Request A
Rescale the rows, writing out again everything from the line containing "Screen dimensions: 1499x812" down to the end of the rows, requests included, with each click coordinate in the answers multiplied by 1.75 and rounded to a whole number, halves rounded up. Leave the pictures out of your answer.
* begin Excerpt provided *
I suppose that when we consider actions that are defined as integrals over some proper subset $\Omega$ of $\mathbb R^n$, it makes sense to talk about a variation of the coordinates, in the form $\Omega\rightarrow\Omega'$, but I have definitely seen people (books) distinguish between variations of the fields and variations of the coordinates in the context of fields on Minkowski space.

(This is not the full elaboration about what I have a problem with in Wikipedia's derivation. It's just all I have time for right now. I'll return later).

Last edited: Jul 11, 2008
5. Jul 11, 2008

### haushofer

Because you don't only want to know the variation as a result of a coordinate change; you want to have a general variation. The physics is not really in the coordinates, these are just labels of the physics. Remember that the field configuration doesn't depend only on the coordinates.

Often, if you consider field variations as a result of a coordinate variation, you already have the explicit form of the field which is kinematically allowed. But these allowed configurations are given by the action principle.

So, a coordinate variation induces naturally a field variation, but to get the explicit expression for this we need the field configuration. To obtain the equations of motion however, we don't induce the variation $$\delta\phi$$ by a coordinate transformation; the invariance of the action under a coordinate transformation is already familiar with us, because we postulate that the action is a scalar under coordinate transformations and this variation gives us zero by construction. So that doesn't give us any new information.

If we only want to have the equations of motion, we can keep the coordinates fixed and consider the arbitrary field variation. If we than put this variation of the action to zero, we get the kinematically allowed field configurations.

I hope this helps; I also find this sometimes a little difficult, and maybe my understanding of this isn't correct also.

6. Jul 11, 2008

### Fredrik

Staff Emeritus
Yes, but my point is that a variation of only the field is the most general variation of the quantity $\phi(x)$. As I tried to explain in #4, there's nothing "more general" about the transformation $\phi(x)\rightarrow\phi'(x')$. The set of all such transformations is the same as the set of all transformations of type $\phi(x)\rightarrow\phi'(x)$.
* end Excerpt provided *
* begin Records shown *
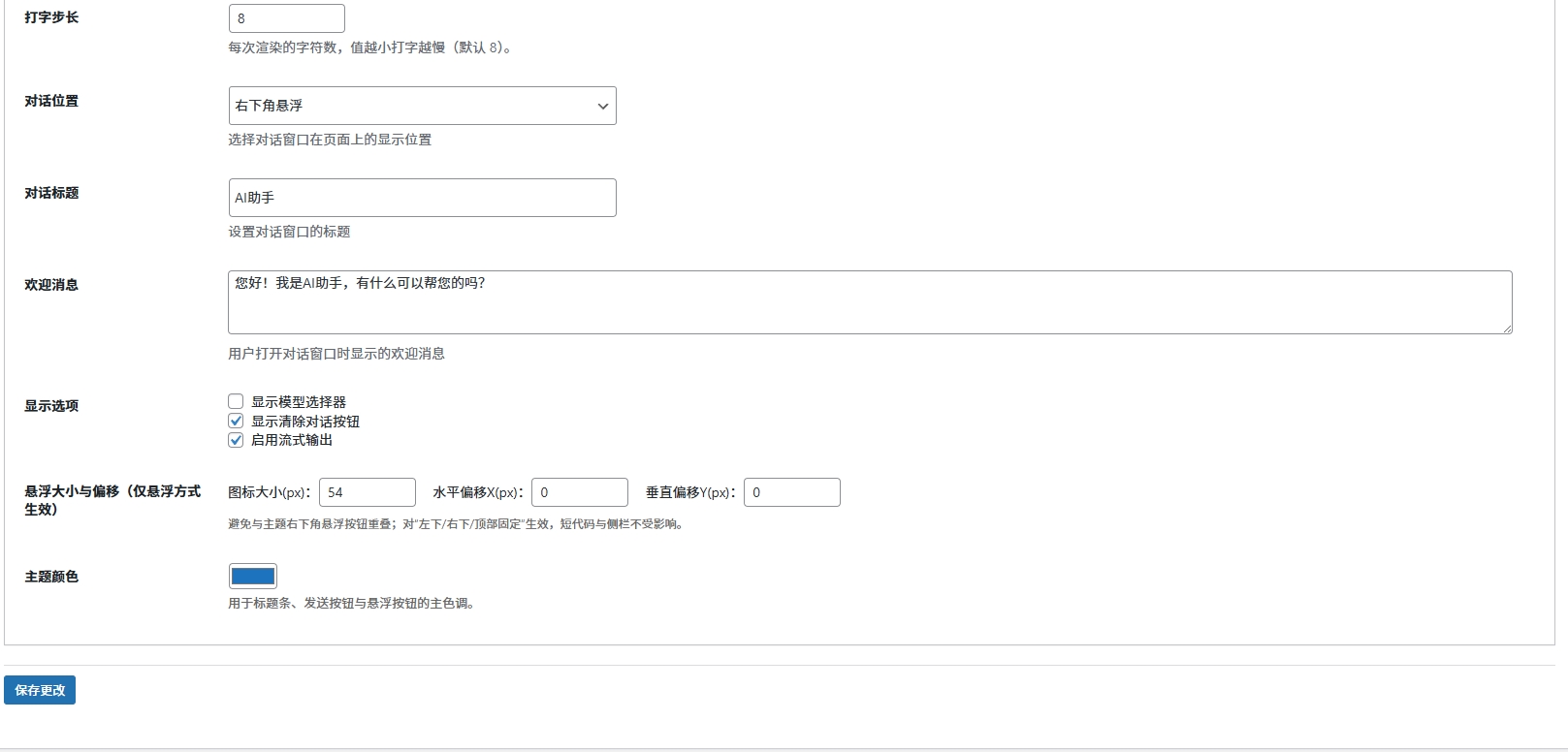Image resolution: width=1568 pixels, height=752 pixels.
Task: Click the resize handle of 欢迎消息 textarea
Action: (1507, 329)
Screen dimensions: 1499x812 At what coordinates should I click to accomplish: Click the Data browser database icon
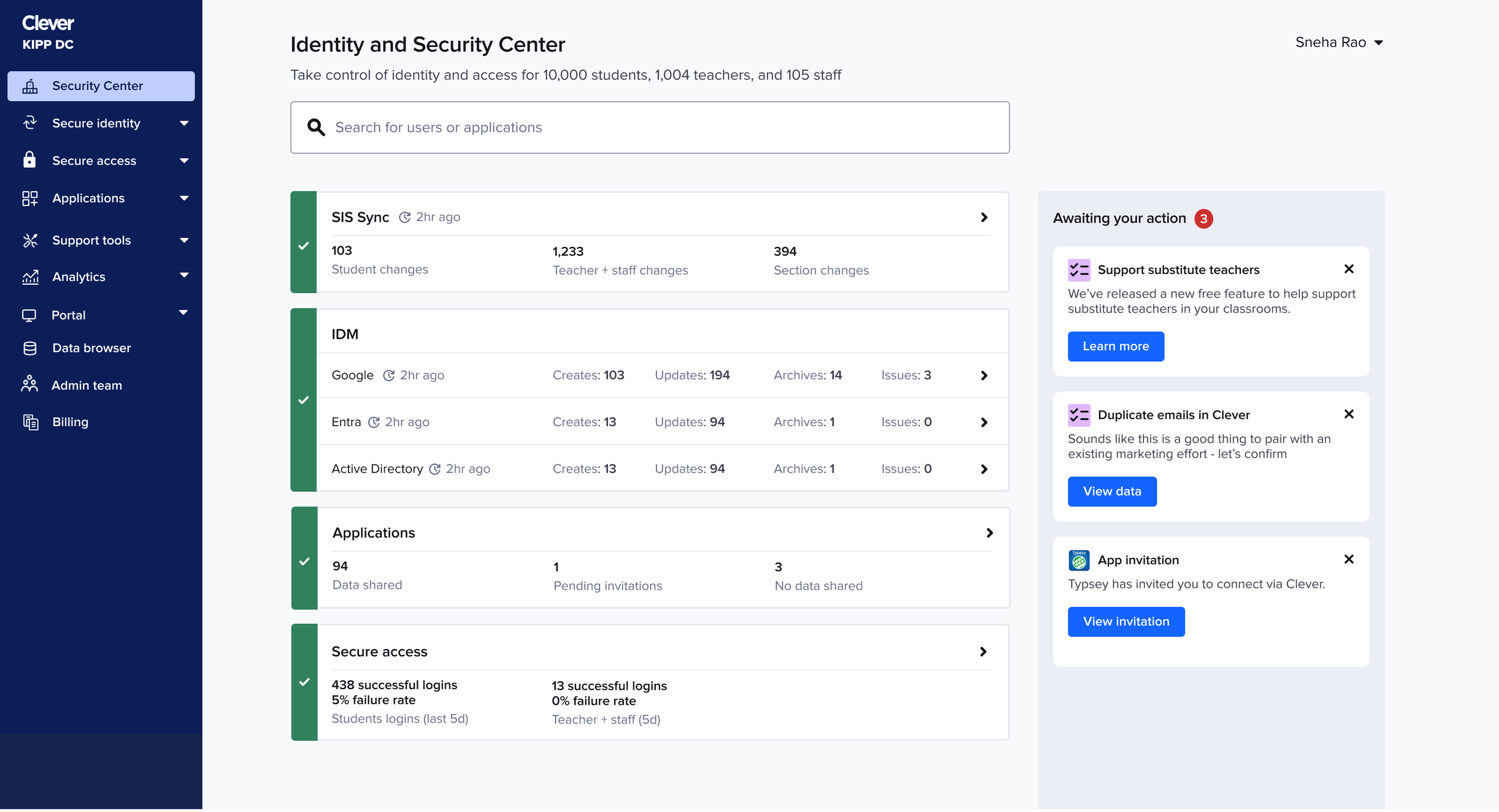coord(29,349)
* end Records shown *
Request B
Retype everything in the forum thread on field and coordinate variations from "(This is not" down to "the action principle.", word for word.

Task output A
Screen dimensions: 1499x812 At what coordinates should I click to accomplish: Click the Data browser database icon
coord(51,611)

Task output B
(This is not the full elaboration about what I have a problem with in Wikipedia's derivation. It's just all I have time for right now. I'll return later).

Last edited: Jul 11, 2008
5. Jul 11, 2008

### haushofer

Because you don't only want to know the variation as a result of a coordinate change; you want to have a general variation. The physics is not really in the coordinates, these are just labels of the physics. Remember that the field configuration doesn't depend only on the coordinates.

Often, if you consider field variations as a result of a coordinate variation, you already have the explicit form of the field which is kinematically allowed. But these allowed configurations are given by the action principle.